Cristiane Alkmin Schmidt: Temos de pensar no Brasil e ver que o País tem regiões que têm suas idiossincrasias. Tem o Nordeste, com um tipo de desenvolvimento focado para turismo; o Norte, com suas peculiaridades; o Centro-Oeste, muito agro; e o Sul e Sudeste, que são mais indústria. No Conselho Federativo, não se pode pensar no Estado A, B, C ou D, mas no conjunto da obra. Ou seja: tem que dar oportunidade para que todos possam participar dessas votações. Todas as regiões precisam ter voz. Não é região mais populosa e não é a região mais pobre. São todas as regiões. Se faz por maioria simples, como o Nordeste quer, duas regiões se juntam e acabam prevalecendo diante de um Brasil que tem cinco regiões. Tem que ter um interesse de todo mundo ali contemplado, não é só interesse de São Paulo, Distrito Federal... Tem que criar uma forma para que todos tenham essa possibilidade.
Qual o modelo mais adequado para as votações do Conselho?
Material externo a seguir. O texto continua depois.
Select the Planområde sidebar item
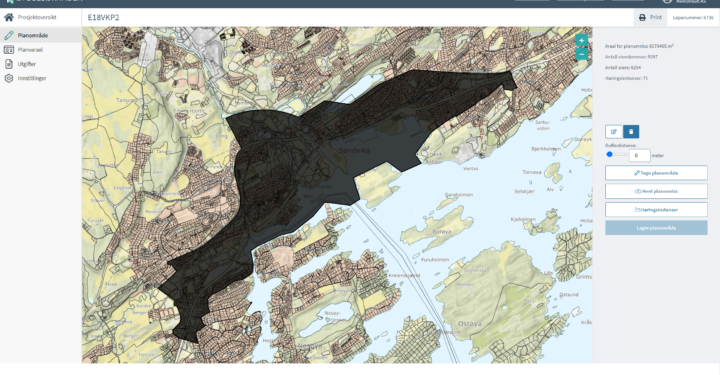This screenshot has width=720, height=375. 41,35
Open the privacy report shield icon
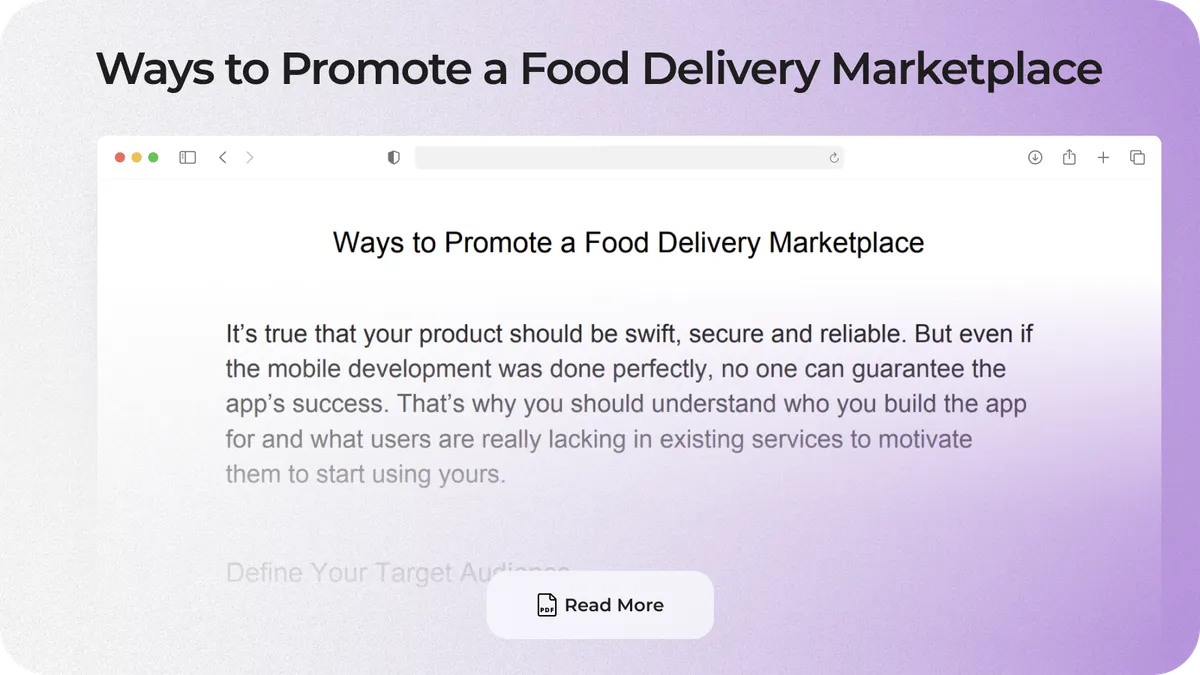The height and width of the screenshot is (675, 1200). pyautogui.click(x=394, y=158)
Cristiane Alkmin Schmidt: É o que o Eduardo Leite (governador do Rio Grande do Sul) colocou, que precisa ter dois terços (de votos) de cada região para a aprovação. Ele não está visando a pobres e nem ricos. Ele está dizendo: vamos fazer por maioria, mas desde que todas as regiões estejam representadas. Se não quer assim, inventa outra regra; mas o importante é que precisa haver outras regiões sendo representadas nesse ganho. Não dá é para ser só maioria, porque Norte e Nordeste se juntam e ganham. E Centro-Oeste, Sul e Sudeste ficam de fora, chupando o dedo. Quando o Tarcísio de Freitas (governador de São Paulo) veio com a questão da população, obviamente, foi para dizer o seguinte: "olha, não dá para ficar dessa maneira". E eu concordo com ele. Não dá para ficar assim. O ponto que ele trouxe foi importante para dizer: "Norte e Nordeste, nós também queremos ter voz". É possível encontrar um meio termo, uma derivação da proposta do Leite. Seria muito mais adequado que o Comsefaz (Comitê Nacional de Secretários de Fazenda, Finanças, Receita ou Tributação dos Estados e DF) tentar chegar numa regra que chega de comum acordo com todos os entes.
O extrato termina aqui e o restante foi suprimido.